Своей удачей он был обязан главным образом тому, что его участок подходил к самому берегу реки и, следовательно, никогда не испытывал недостатка в воде. Именно это особое расположение участка и послужило причиной конфликта…
Огороды Паттерсона, тянувшиеся на двести — триста метров, находились в единственном месте, имевшем доступ к реке. Вниз по течению к правому берегу примыкало непроходимое болото, доходившее до мостика у самого устья, на расстоянии более полутора километров от города. Вверх по течению над рекой нависали крутые, обрывистые берега. Таким образом, чтобы набрать воды, женщинам Либерии приходилось пересекать участок Паттерсона, пролезая через дырку в заборе. Но в конце концов владелец решил, что непрерывное хождение через огород является прямым посягательством на его право собственности и наносит ему ущерб. И вот прошлой ночью Паттерсон с помощью Лонга накрепко заделал отверстие в заборе, что и послужило причиной крайнего недовольства хозяек, пришедших рано утром за водой.

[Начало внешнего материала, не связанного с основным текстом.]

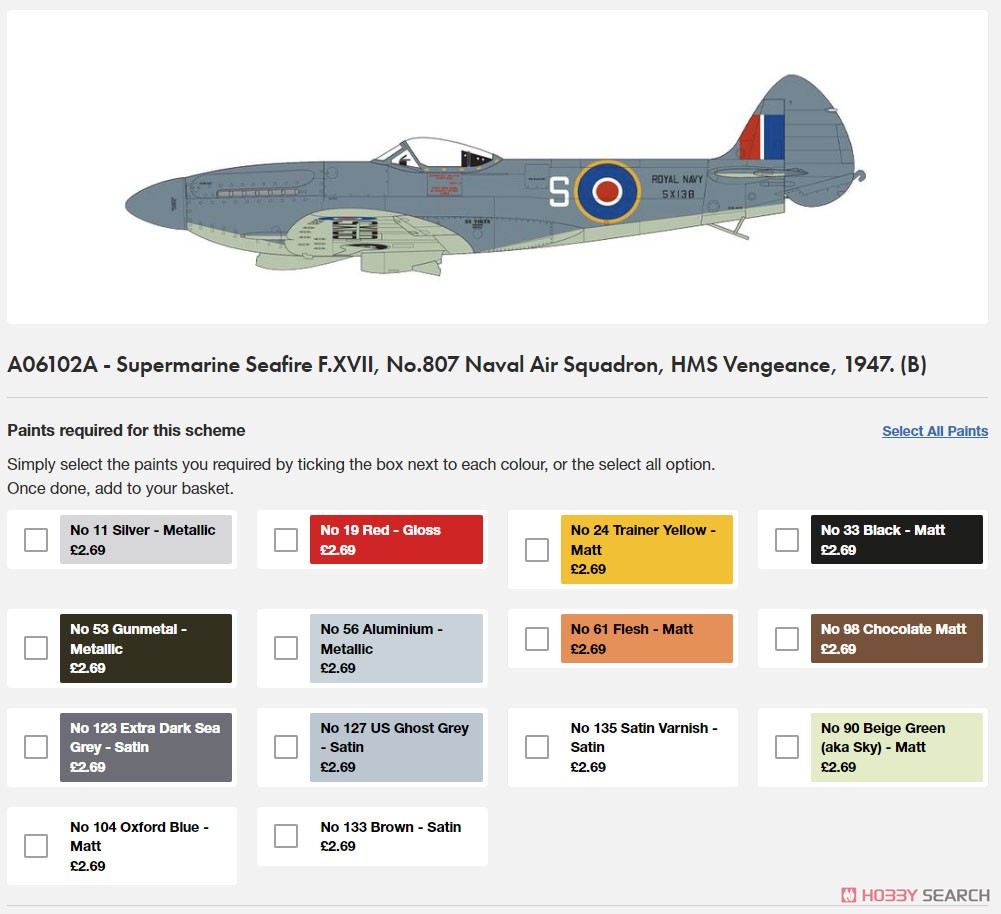This screenshot has width=1001, height=914.
Task: Click the red No 19 Red Gloss swatch
Action: tap(396, 539)
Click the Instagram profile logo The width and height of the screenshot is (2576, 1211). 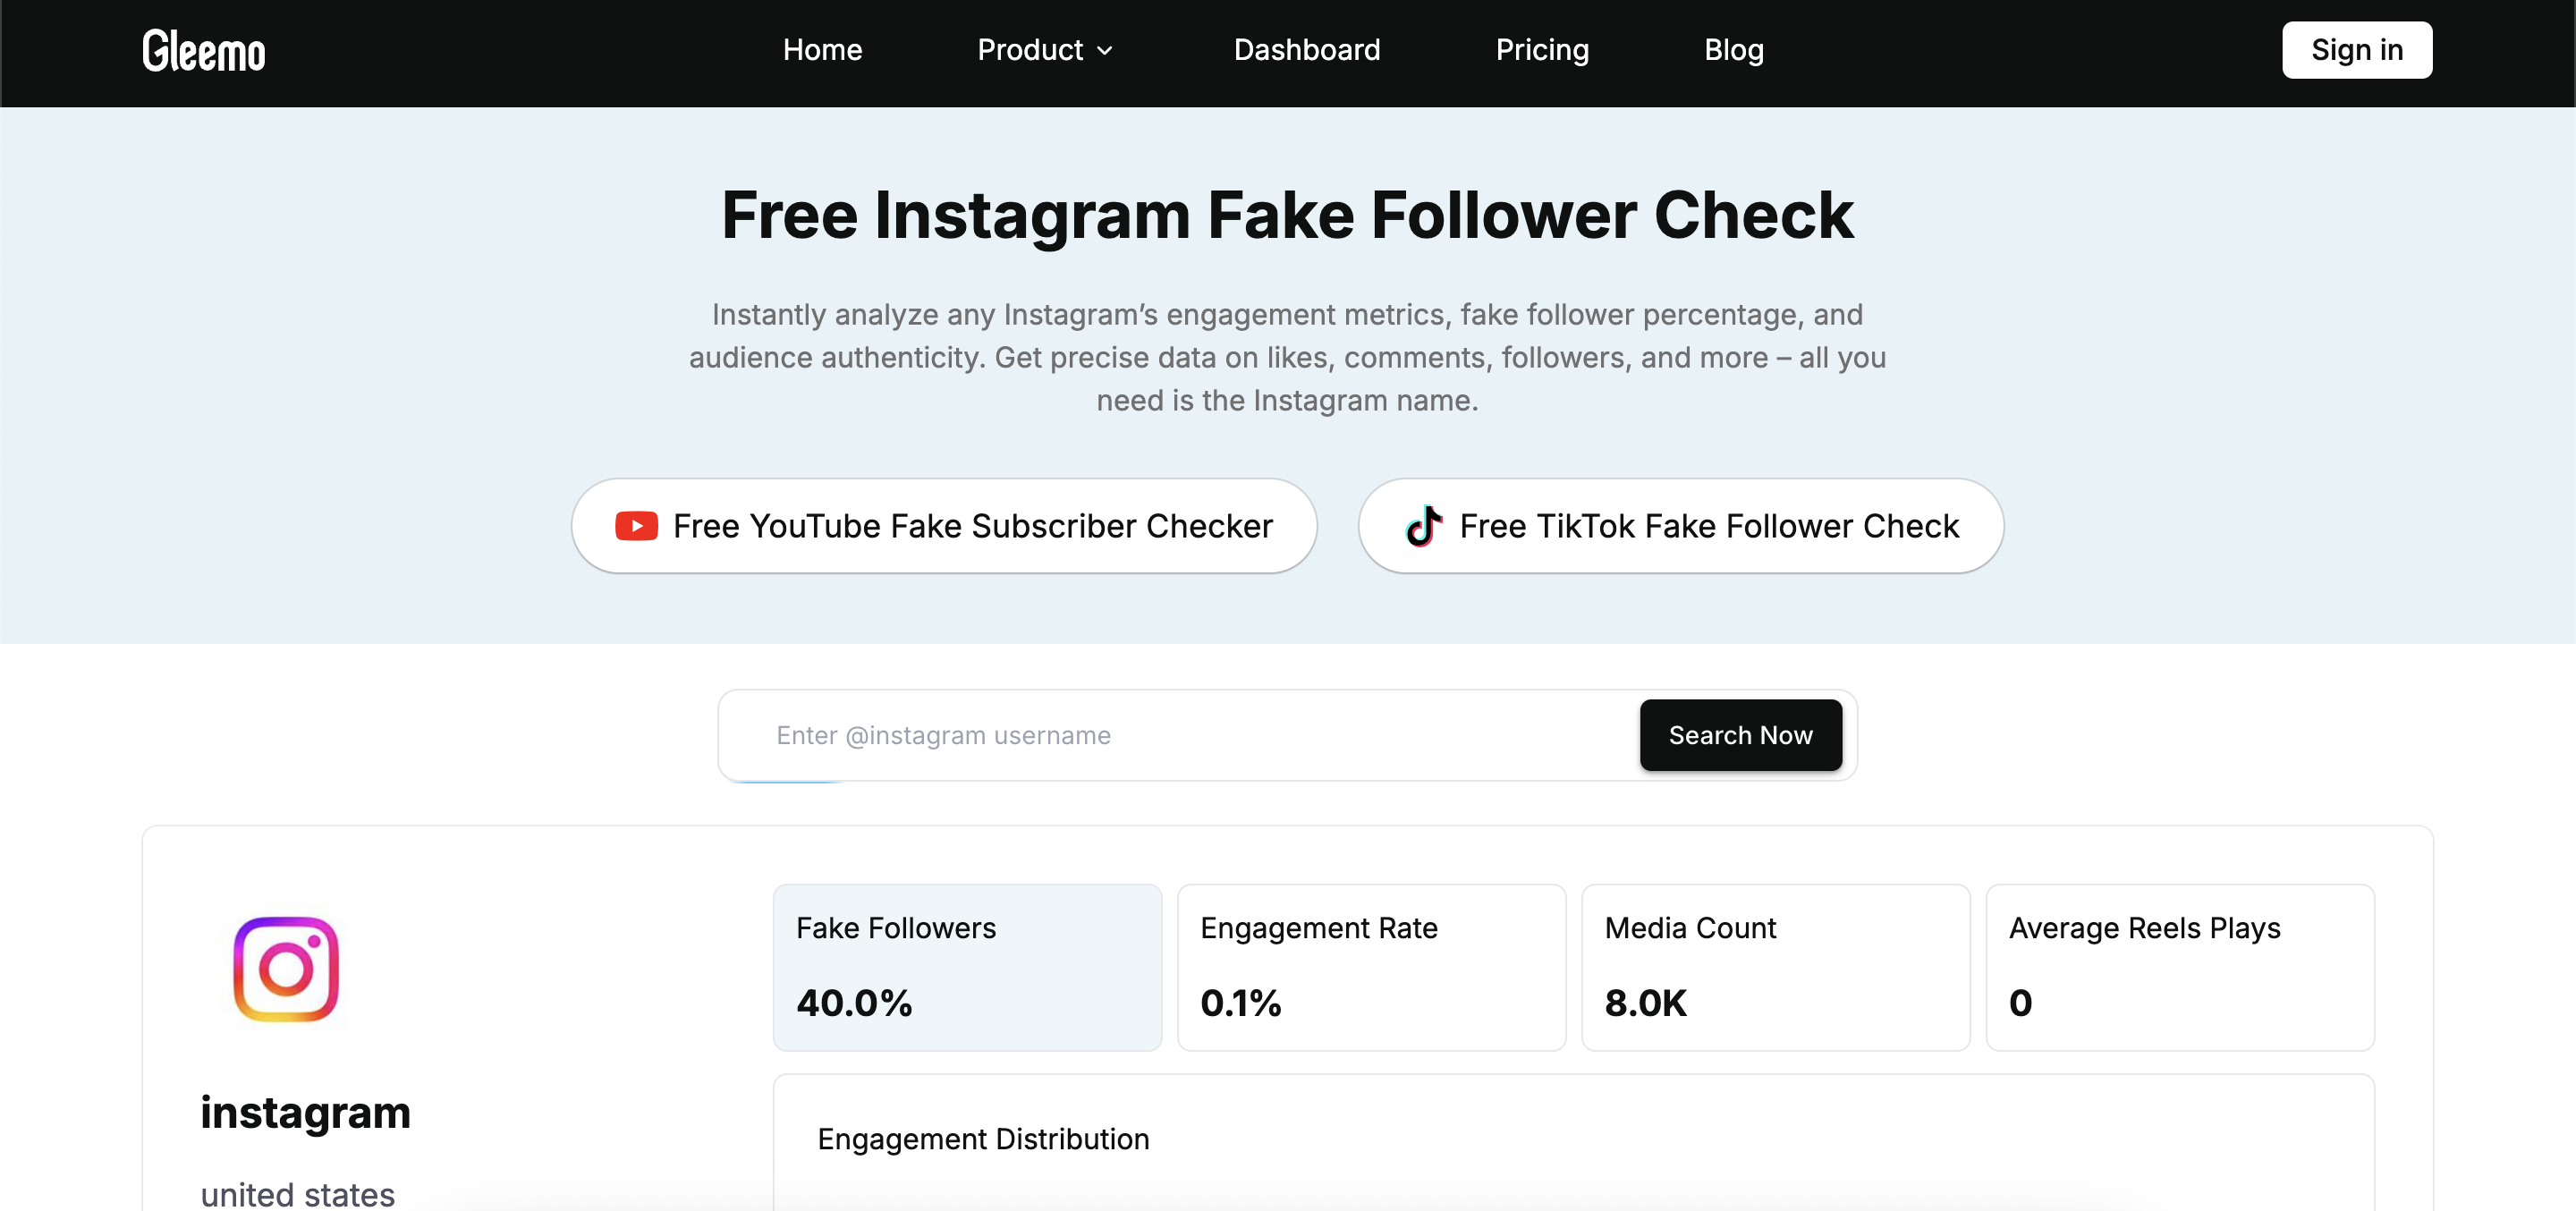[286, 969]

Увидев Кау-джера, они приутихли и обратились к нему за помощью. Он терпеливо выслушал обе стороны и вынес решение — ко всеобщему удивлению — в пользу Паттерсона.
Правда, губернатор приказал снести забор и передать в общественное пользование дорогу длиной в двести метров, проходившую через огород. Но одновременно он признал и право владельца участка на возмещение убытков за обработанную землю, которой его лишили в пользу общества. Размер суммы следовало определить законным порядком. На острове Осте существовало правосудие, и Паттерсону предложили обратиться к нему.
Это было первое дело, рассматриваемое судом. Оно слушалось в тот же день. После прений сторон Боваль присудил Остельское государство к уплате пятидесяти долларов. Паттерсон тут же получил деньги и не скрывал своего удовлетворения.
Остельцы восприняли этот инцидент[92] по-разному, но, в общем, всем понравился способ его разрешения. Они поняли, что отныне нельзя просто отобрать чью-либо собственность, и доверие общества к государственным учреждениям неизмеримо возросло. Чего и добивался губернатор.
Теперь он смог наконец отправиться в путь. В течение нескольких недель Кау-джер исходил территорию Осте во всех направлениях, от северо-восточной оконечности до западных выступов полуостровов Дюма и Пастер. Он посетил все фермы — и те, что были добровольно покинуты колонистами прошлой зимой, и те, владельцы которых бежали во время беспорядков. В итоге он выяснил, что в центральной части острова проживает сто шестьдесят один колонист, или сорок два семейства. Все они добились определенных успехов, хотя и в разной степени: одни семьи смогли обеспечить себя лишь куском хлеба, другие же, в которых было больше здоровых и сильных мужчин, значительно расширили посевы.